From 087f0b4a69ef2e4f30eeccabb43e836d56989685 Mon Sep 17 00:00:00 2001
From: Sebastian Ullrich <sebasti@nullri.ch>
Date: Sat, 22 Feb 2025 17:43:39 +0100
Subject: [PATCH] perf: optimize `sorry` detection in unused variables linter
 (#7129)

This PR optimizes the performance of the unused variables linter in the
case of a definition with a huge `Expr` representation
---
 src/Lean/Linter/UnusedVariables.lean     | 14 ++++--
 src/Lean/Server/InfoUtils.lean           | 19 --------
 src/kernel/expr.h                        | 18 +++++++
 src/kernel/for_each_fn.cpp               |  4 +-
 src/kernel/replace_fn.cpp                | 17 -------
 tests/bench/omega_stress.lean            | 62 ++++++++++++++++++++++++
 tests/bench/speedcenter.exec.velcom.yaml |  6 +++
 7 files changed, 99 insertions(+), 41 deletions(-)
 create mode 100644 tests/bench/omega_stress.lean
diff --git a/src/Lean/Linter/UnusedVariables.lean b/src/Lean/Linter/UnusedVariables.lean
index b733d8ec92..142c1d11f6 100644
--- a/src/Lean/Linter/UnusedVariables.lean
+++ b/src/Lean/Linter/UnusedVariables.lean
@@ -462,6 +462,12 @@ where
     else
       stx
 
+private def hasSorry (stx : Syntax) : Bool :=
+  stx.find? (fun
+    -- `@[unused_variables_ignore_fn]` can be used to extend this list
+    | `(sorry) | `(tactic| sorry) | `(tactic| admit) => true
+    | _ => false) |>.isSome
+
 /-- Reports unused variable warnings on each command.

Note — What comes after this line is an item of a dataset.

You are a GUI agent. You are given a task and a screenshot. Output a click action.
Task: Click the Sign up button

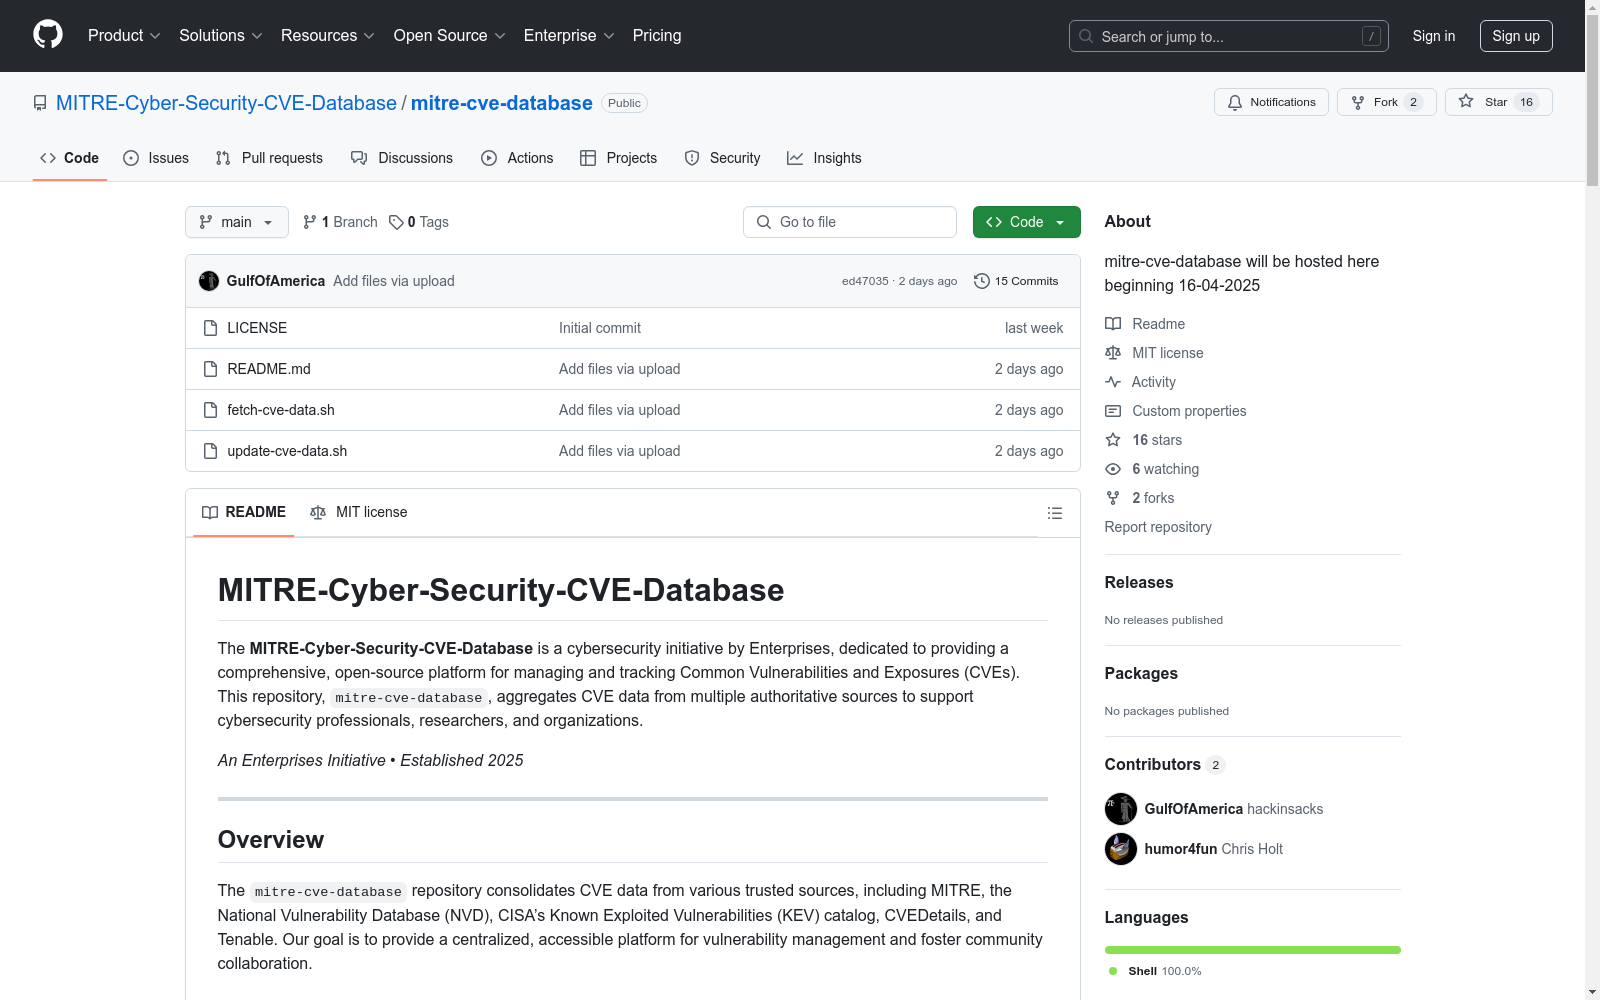(x=1515, y=36)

Use `linter.unusedVariables` to disable. -/
 def unusedVariables : Linter where
   run cmdStx := do
@@ -475,11 +481,13 @@ def unusedVariables : Linter where
     let some cmdStxRange := cmdStx.getRange?
       | return
 
-    let infoTrees := (← get).infoState.trees.toArray
-
-    if (← infoTrees.anyM (·.hasSorry)) then
+    -- We used to look for `sorry` on the `Expr` level, which is more robust, but just too expensive
+    -- on huge declarations (see e.g. `omega_stress` benchmark).

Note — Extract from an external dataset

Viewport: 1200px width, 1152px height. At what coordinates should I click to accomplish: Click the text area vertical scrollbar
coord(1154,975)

+    if hasSorry cmdStx then
       return
 
+    let infoTrees := (← get).infoState.trees.toArray
+
     -- Run the main collection pass, resulting in `s : References`.
     let (_, s) ← (collectReferences infoTrees cmdStxRange).run {}
 
diff --git a/src/Lean/Server/InfoUtils.lean b/src/Lean/Server/InfoUtils.lean
index 071943cf13..636d576c22 100644
--- a/src/Lean/Server/InfoUtils.lean
+++ b/src/Lean/Server/InfoUtils.lean
@@ -444,23 +444,4 @@ partial def InfoTree.termGoalAt? (t : InfoTree) (hoverPos : String.Pos) : Option
   -- In the case `f a b`, where `f` is an identifier, the term goal at `f` should be the goal for the full application `f a b`.
   hoverableInfoAt? t hoverPos (includeStop := true) (omitAppFns := true)
 
-partial def InfoTree.hasSorry : InfoTree → IO Bool :=
-  go none
-where go ci?
-  | .context ci t => go (ci.mergeIntoOuter? ci?) t
-  | .node i cs =>
-    match ci?, i with
-    | some ci, .ofTermInfo ti
-    | some ci, .ofDelabTermInfo ti => do
-      -- NOTE: `instantiateMVars` can potentially be expensive but we rely on the elaborator
-      -- creating a fully instantiated `MutualDef.body` term info node which has the implicit effect
-      -- of making the `instantiateMVars` here a no-op and avoids further recursing into the body
-      let expr ← ti.runMetaM ci (instantiateMVars ti.expr)
-      return expr.hasSorry
-      -- we assume that `cs` are subterms of `ti.expr` and
-      -- thus do not have to be checked as well
-    | _, _ =>
-      cs.anyM (go ci?)
-  | _ => return false
-
 end Lean.Elab
diff --git a/src/kernel/expr.h b/src/kernel/expr.h
index c110ebd26c..38cef00a98 100644
--- a/src/kernel/expr.h
+++ b/src/kernel/expr.h
@@ -361,4 +361,22 @@ inline expr update_constant(expr const & e, levels const & new_levels) { return
     It also returns the meta-variable application found in \c e. */
 optional<expr> has_expr_metavar_strict(expr const & e);
 inline bool is_constant(expr const & e, name const & n) { return is_const(e, n); }
+
+/* Like `is_exclusive`, but also consider unique MT references as unshared, which ensures we get
+ * similar performance on the cmdline and server (more precisely, for either option value of
+ * `internal.cmdlineSnapshots`). Note that as `e` is merely *borrowed* (e.g. from the mctx in
+ * the case of `instantiate_mvars` where the performance issue resolved here manifested, #5614),
+ * it is in fact possible that another thread could simultaneously add a new direct reference to
+ * `e`, so it is not definitely unshared in all cases if the below check is true.
+ *
+ * However, as we use this predicate merely as a conservative heuristic for detecting
+ * expressions that are unshared *within the expression tree* at hand, the approximation is
+ * still correct in this case. Furthermore, as we only use it for deciding when to cache
+ * results, it ultimately does not affect the correctness of the overall procedure in any case.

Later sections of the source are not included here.